Using PSAppDeployToolkit with FileWave for Windows app deployments
PSAppDeployToolkit is useful when a Windows app needs more than a silent install string. FileWave can deploy the package, run it as System, and give you reporting that proves what actually happened.
A silent install switch works until the installer gets complicated.
Some apps need the old version removed first. Some need Outlook, Teams, a browser, or the line-of-business app closed before the install finishes cleanly. Some return 3010 for a restart, drop their log in an unexpected location, or fail only when running with no user logged in. At that point setup.exe /quiet stops being enough.

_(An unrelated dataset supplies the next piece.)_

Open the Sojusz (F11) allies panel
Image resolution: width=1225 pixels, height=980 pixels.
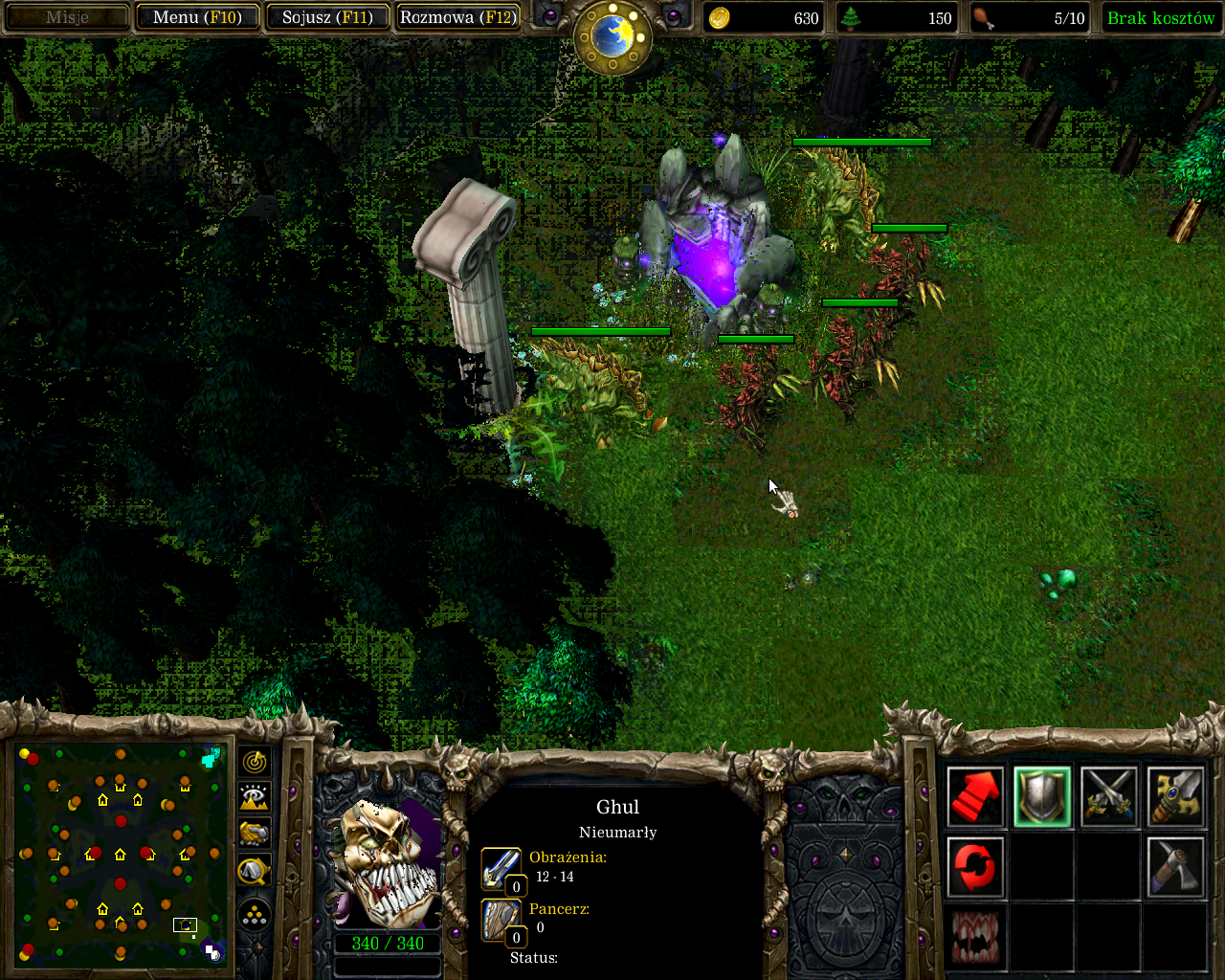(x=327, y=17)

This is where I use PSAppDeployToolkit.
PSAppDeployToolkit is a PowerShell framework for Windows software deployment. It supplies a standard package layout, install and uninstall logic, logging, helper functions, user prompts, restart handling, and a consistent wrapper around the parts of Windows app deployment that do not behave. FileWave still handles assignment, targeting, status, and inventory. The toolkit makes the local install step more predictable.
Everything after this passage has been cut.